--- ASSIGNMENT ---
Although the listing contains pictures, reproduce only its text, exactly as written.

--- SOURCE RECORDS ---
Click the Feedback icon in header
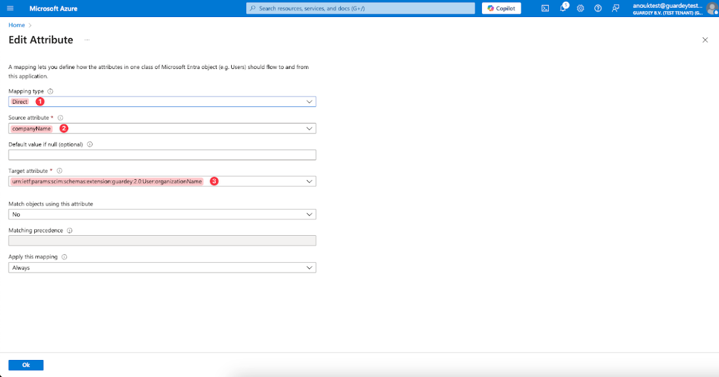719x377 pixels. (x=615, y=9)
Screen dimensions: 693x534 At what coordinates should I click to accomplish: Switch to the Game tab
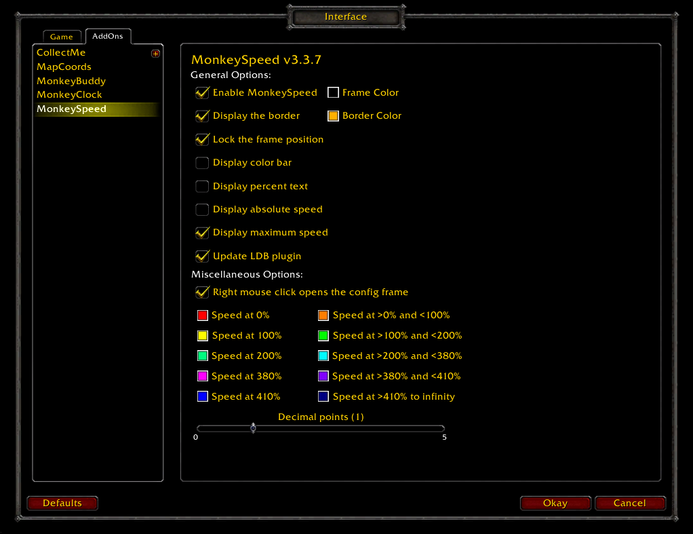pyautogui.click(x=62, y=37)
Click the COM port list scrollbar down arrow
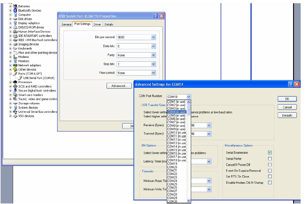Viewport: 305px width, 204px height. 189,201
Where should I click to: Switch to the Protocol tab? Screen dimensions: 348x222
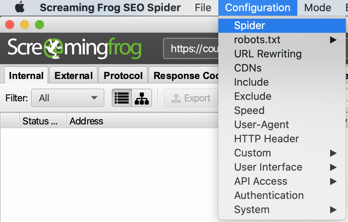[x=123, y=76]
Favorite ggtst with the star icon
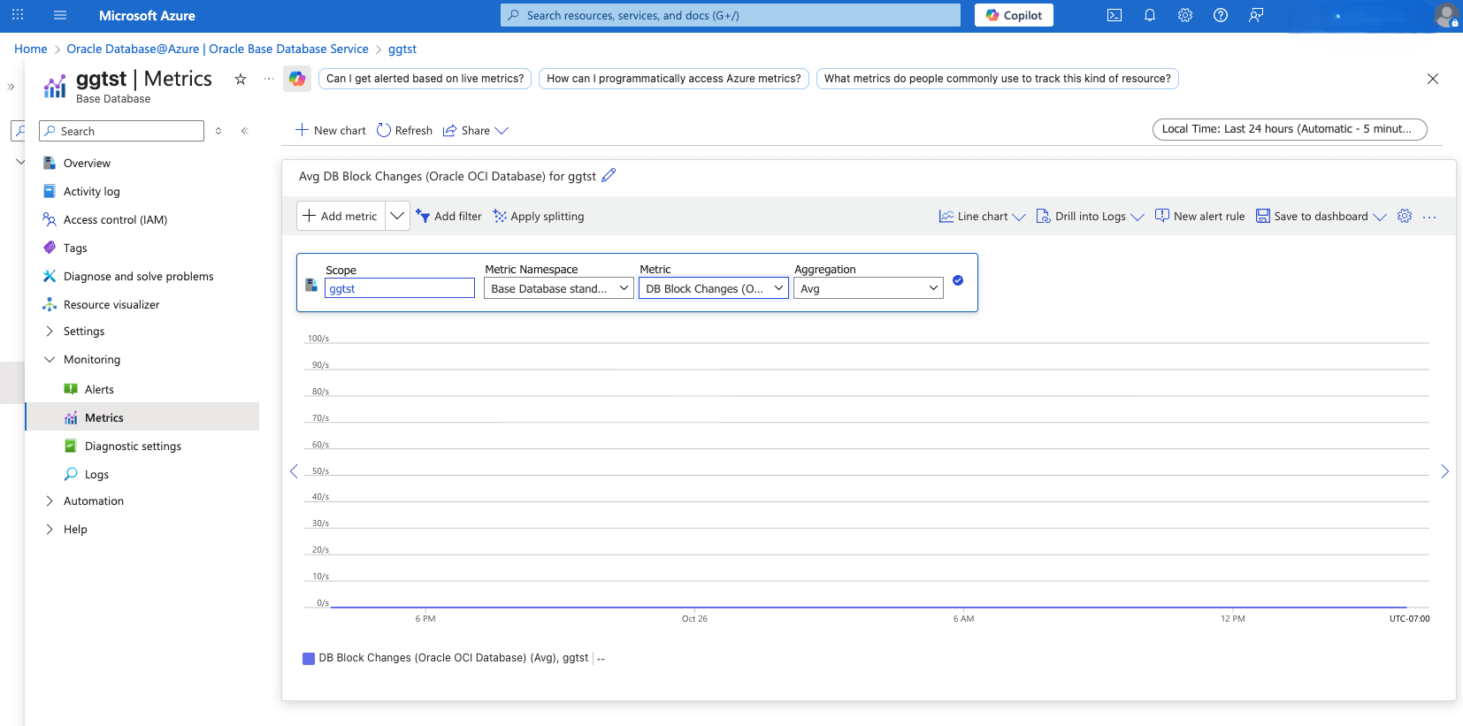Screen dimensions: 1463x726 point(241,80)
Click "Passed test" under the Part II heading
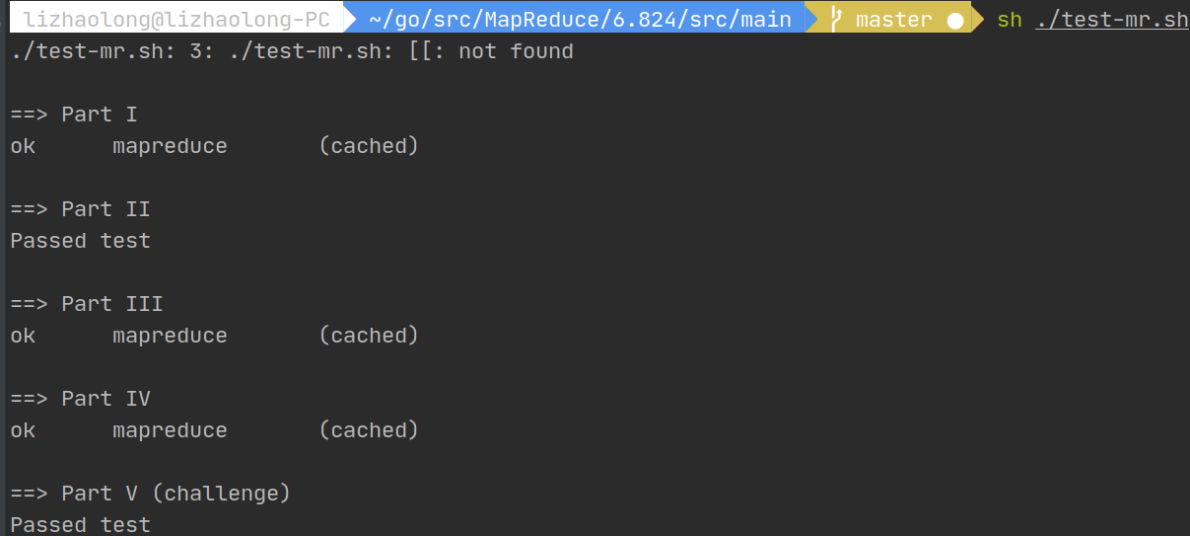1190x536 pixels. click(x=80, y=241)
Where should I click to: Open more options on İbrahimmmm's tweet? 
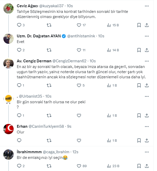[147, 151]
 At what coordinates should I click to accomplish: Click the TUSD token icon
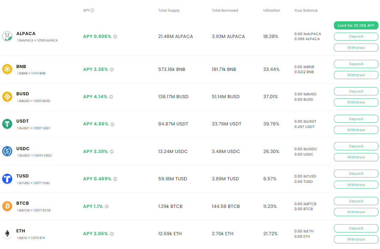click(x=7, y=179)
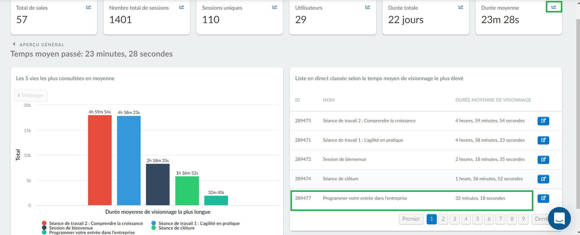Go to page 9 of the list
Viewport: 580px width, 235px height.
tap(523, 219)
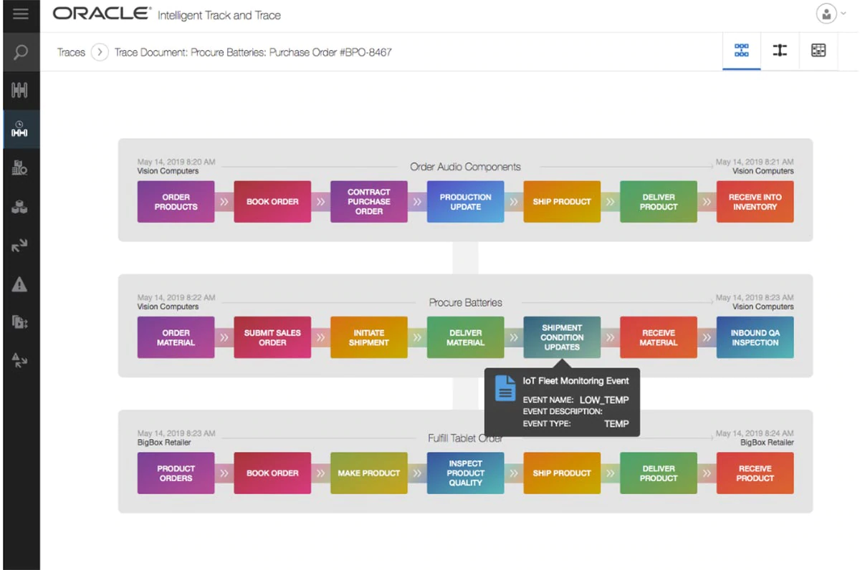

--- RESULT FOR THIS TASK ---
Click the Feedback icon in header
719x377 pixels. (x=615, y=9)
Screen dimensions: 693x534 At what coordinates should I click to accomplish: Switch to the Game tab
pyautogui.click(x=62, y=37)
Click the COM port list scrollbar down arrow
Viewport: 305px width, 204px height. 189,201
Where should I click to: Switch to the Protocol tab? Screen dimensions: 348x222
[x=123, y=76]
Favorite ggtst with the star icon
Screen dimensions: 1463x726 point(241,80)
Click "Passed test" under the Part II heading
1190x536 pixels. click(x=80, y=241)
Where should I click to: Open more options on İbrahimmmm's tweet? 
[147, 151]
 At what coordinates should I click to accomplish: Click the TUSD token icon
click(x=7, y=179)
Go to page 9 of the list
Viewport: 580px width, 235px height.
tap(523, 219)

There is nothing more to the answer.